Exercise brief - Render every line of the material below as a Markdown table with the columns Row and Line, numbering the rows in order and skipping blank lines. Leave the pictures out of the table.

Task inputs -
___

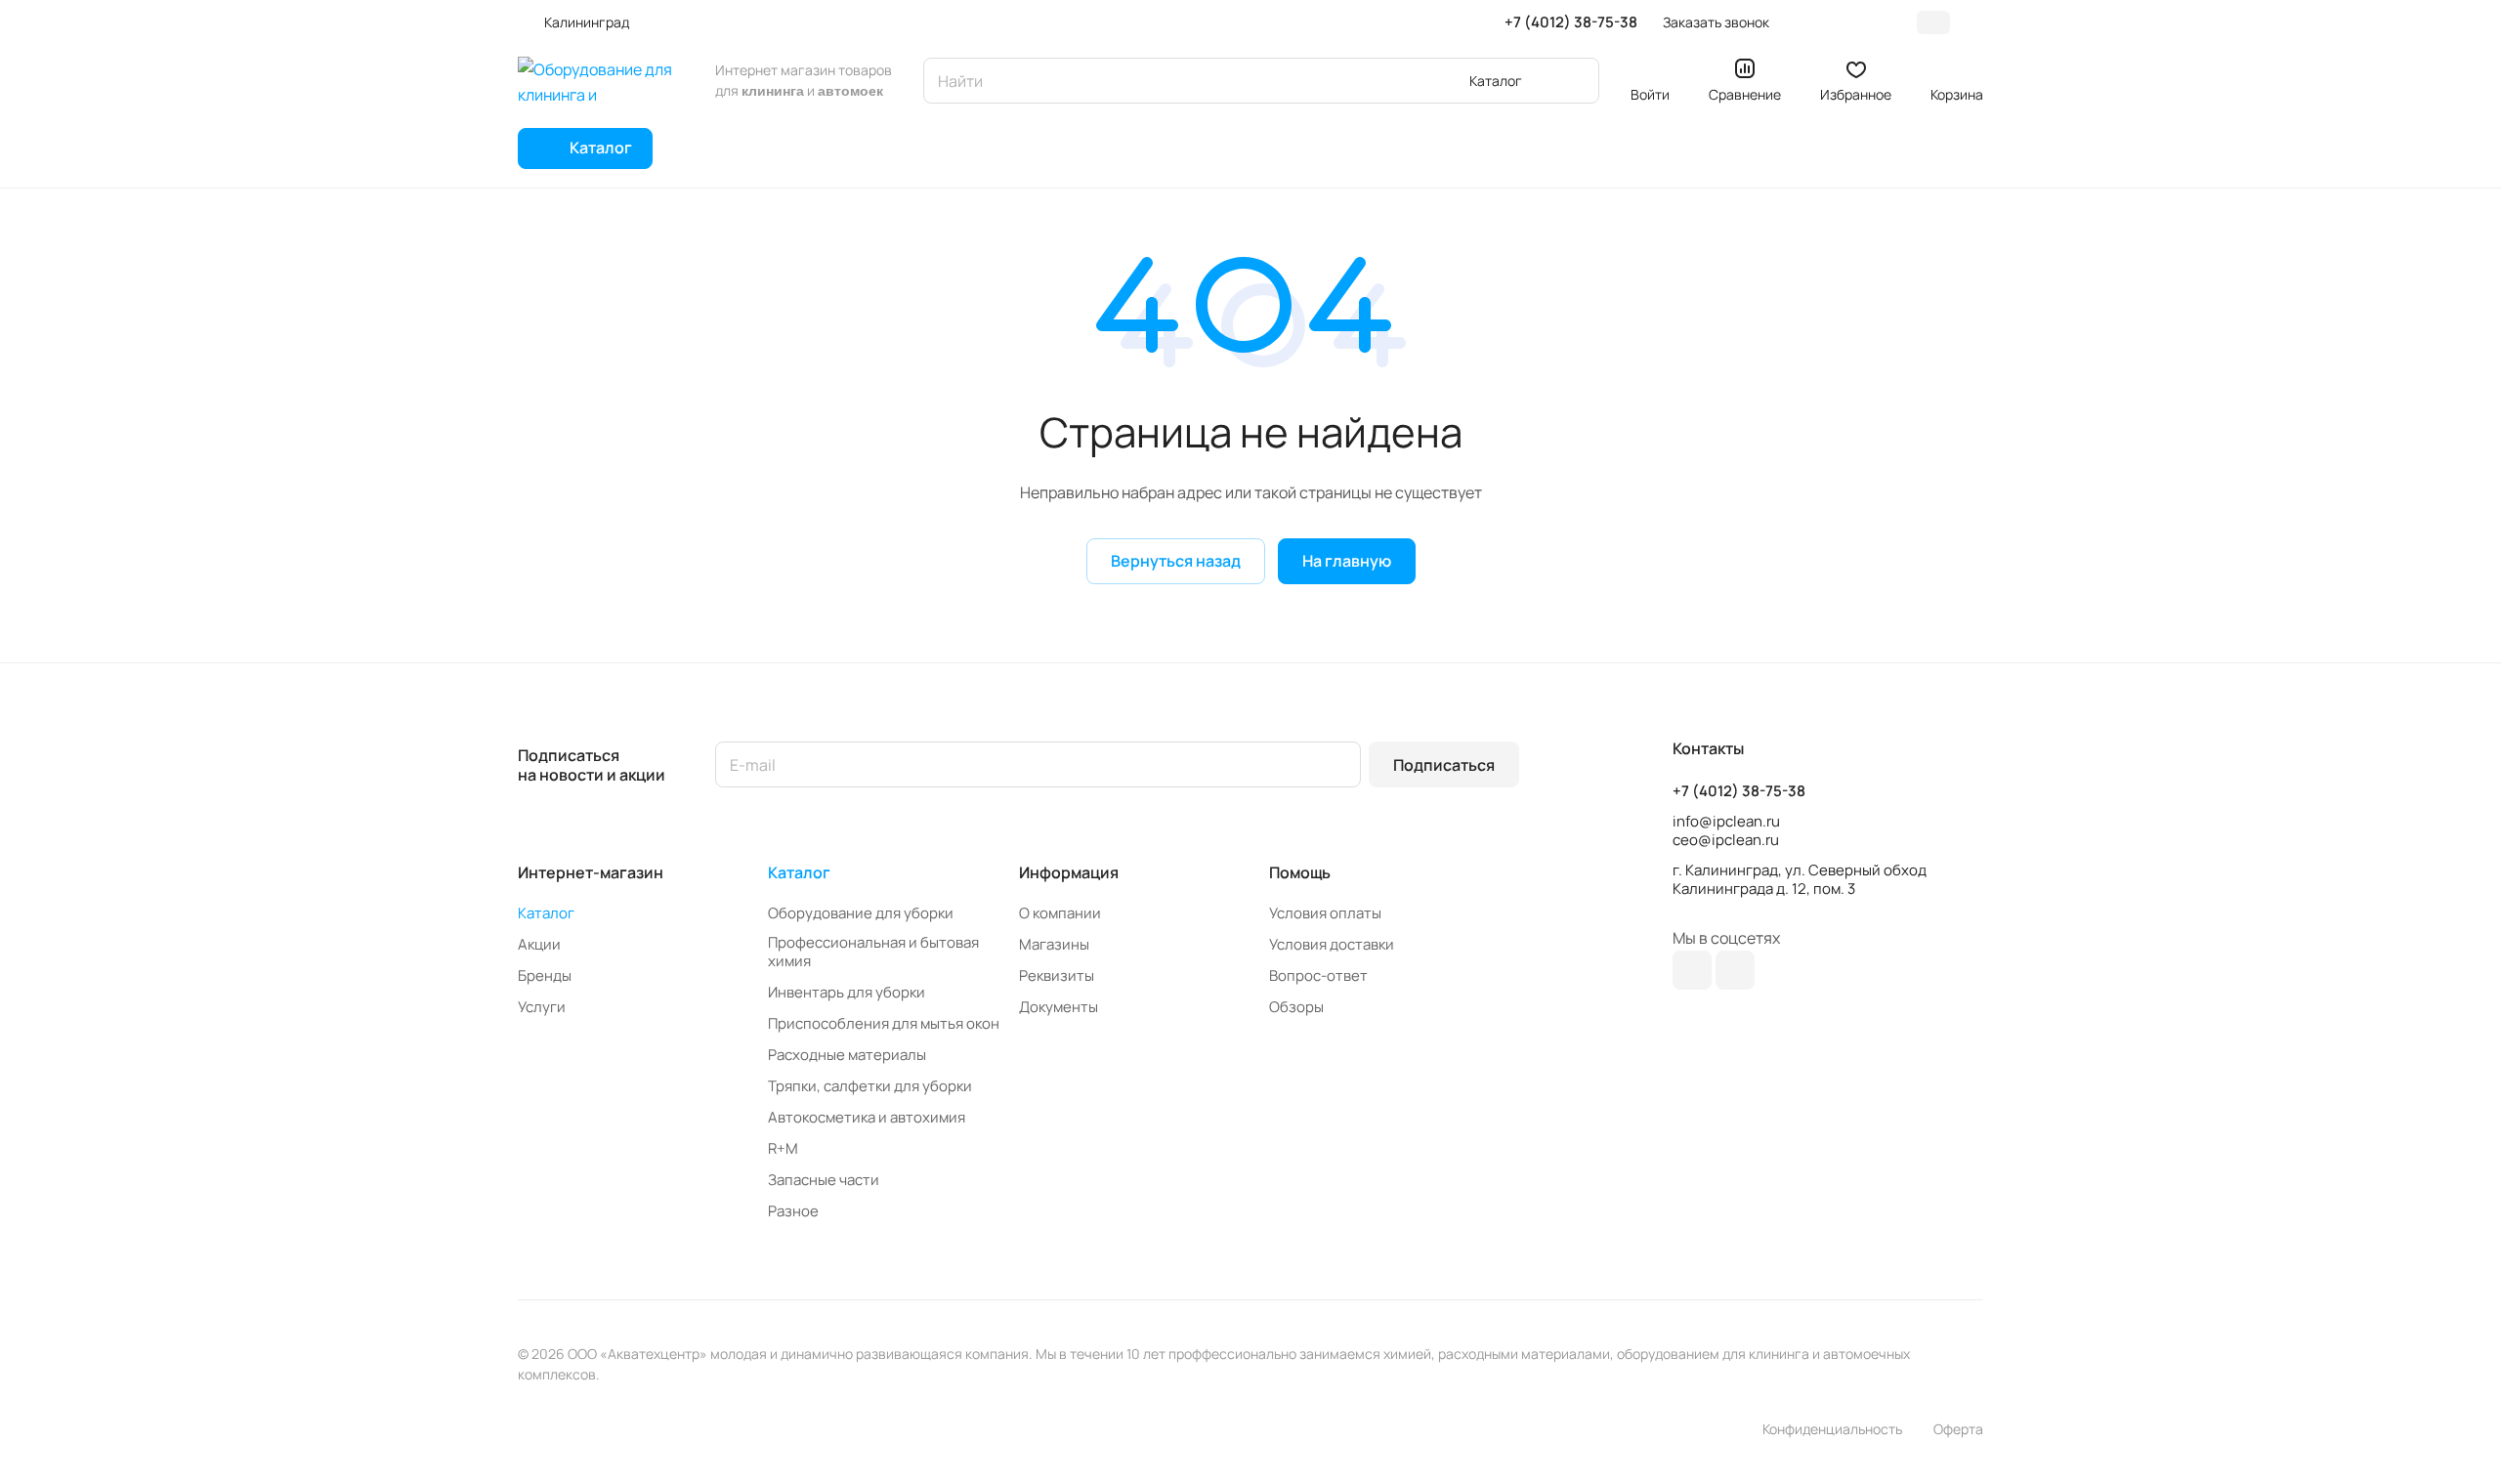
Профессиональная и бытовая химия (873, 951)
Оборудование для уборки (861, 913)
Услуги (542, 1006)
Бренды (545, 975)
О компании (1060, 913)
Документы (1058, 1006)
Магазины (1054, 944)
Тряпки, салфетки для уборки (870, 1086)
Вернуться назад (1176, 561)
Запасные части (823, 1179)
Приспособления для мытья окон (883, 1023)
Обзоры (1296, 1006)
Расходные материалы (847, 1054)
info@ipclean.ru (1726, 821)
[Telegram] (1735, 970)
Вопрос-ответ (1318, 975)
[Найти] (1574, 81)
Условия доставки (1331, 944)
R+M (783, 1148)
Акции (539, 944)
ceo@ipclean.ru (1726, 839)
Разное (793, 1211)
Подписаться (1444, 765)
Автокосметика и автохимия (866, 1117)
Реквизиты (1056, 975)
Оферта (1958, 1429)
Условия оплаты (1325, 913)
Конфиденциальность (1832, 1429)
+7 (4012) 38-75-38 (1571, 22)
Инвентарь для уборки (846, 992)
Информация (1069, 872)
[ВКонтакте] (1692, 970)
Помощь (1300, 872)
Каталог (546, 913)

___

Result of this task -
| Row | Line |
|---|---|
| 1 | Профессиональная и бытовая химия (873, 951) |
| 2 | Оборудование для уборки (861, 913) |
| 3 | Услуги (542, 1006) |
| 4 | Бренды (545, 975) |
| 5 | О компании (1060, 913) |
| 6 | Документы (1058, 1006) |
| 7 | Магазины (1054, 944) |
| 8 | Тряпки, салфетки для уборки (870, 1086) |
| 9 | Вернуться назад (1176, 561) |
| 10 | Запасные части (823, 1179) |
| 11 | Приспособления для мытья окон (883, 1023) |
| 12 | Обзоры (1296, 1006) |
| 13 | Расходные материалы (847, 1054) |
| 14 | info@ipclean.ru (1726, 821) |
| 15 | [Telegram] (1735, 970) |
| 16 | Вопрос-ответ (1318, 975) |
| 17 | [Найти] (1574, 81) |
| 18 | Условия доставки (1331, 944) |
| 19 | R+M (783, 1148) |
| 20 | Акции (539, 944) |
| 21 | ceo@ipclean.ru (1726, 839) |
| 22 | Разное (793, 1211) |
| 23 | Подписаться (1444, 765) |
| 24 | Автокосметика и автохимия (866, 1117) |
| 25 | Реквизиты (1056, 975) |
| 26 | Оферта (1958, 1429) |
| 27 | Условия оплаты (1325, 913) |
| 28 | Конфиденциальность (1832, 1429) |
| 29 | +7 (4012) 38-75-38 (1571, 22) |
| 30 | Инвентарь для уборки (846, 992) |
| 31 | Информация (1069, 872) |
| 32 | [ВКонтакте] (1692, 970) |
| 33 | Помощь (1300, 872) |
| 34 | Каталог (546, 913) |